— INPUT —

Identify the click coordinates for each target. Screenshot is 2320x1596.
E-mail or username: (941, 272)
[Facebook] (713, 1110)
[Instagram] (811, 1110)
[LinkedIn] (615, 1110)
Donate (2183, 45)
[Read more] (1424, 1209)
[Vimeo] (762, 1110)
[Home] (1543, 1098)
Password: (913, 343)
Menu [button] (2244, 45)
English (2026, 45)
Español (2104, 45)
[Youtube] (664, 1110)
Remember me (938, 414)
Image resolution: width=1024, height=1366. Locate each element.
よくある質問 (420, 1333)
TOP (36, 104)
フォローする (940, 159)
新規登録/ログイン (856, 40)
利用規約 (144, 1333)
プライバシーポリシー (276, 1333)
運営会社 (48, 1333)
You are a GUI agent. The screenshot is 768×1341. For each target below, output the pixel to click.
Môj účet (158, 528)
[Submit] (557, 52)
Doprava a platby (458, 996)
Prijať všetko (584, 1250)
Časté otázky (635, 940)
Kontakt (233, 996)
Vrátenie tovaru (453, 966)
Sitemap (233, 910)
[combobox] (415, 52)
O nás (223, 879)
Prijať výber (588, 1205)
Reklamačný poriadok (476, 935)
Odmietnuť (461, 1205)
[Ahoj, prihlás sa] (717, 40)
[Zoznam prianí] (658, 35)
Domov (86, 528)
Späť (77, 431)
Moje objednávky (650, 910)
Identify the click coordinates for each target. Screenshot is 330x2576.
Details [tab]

— TASK TO COMPLETE —
If a line in the listing holds the word "target", list that line.

— OUTPUT FOR THIS EXERCISE —
Identify the click coordinates for each target. Screenshot is 2320x1596.
You are a GUI agent. The screenshot is 768×1341. For each target below, output the pixel to click.
Identify the click coordinates for each target. Screenshot is 330x2576.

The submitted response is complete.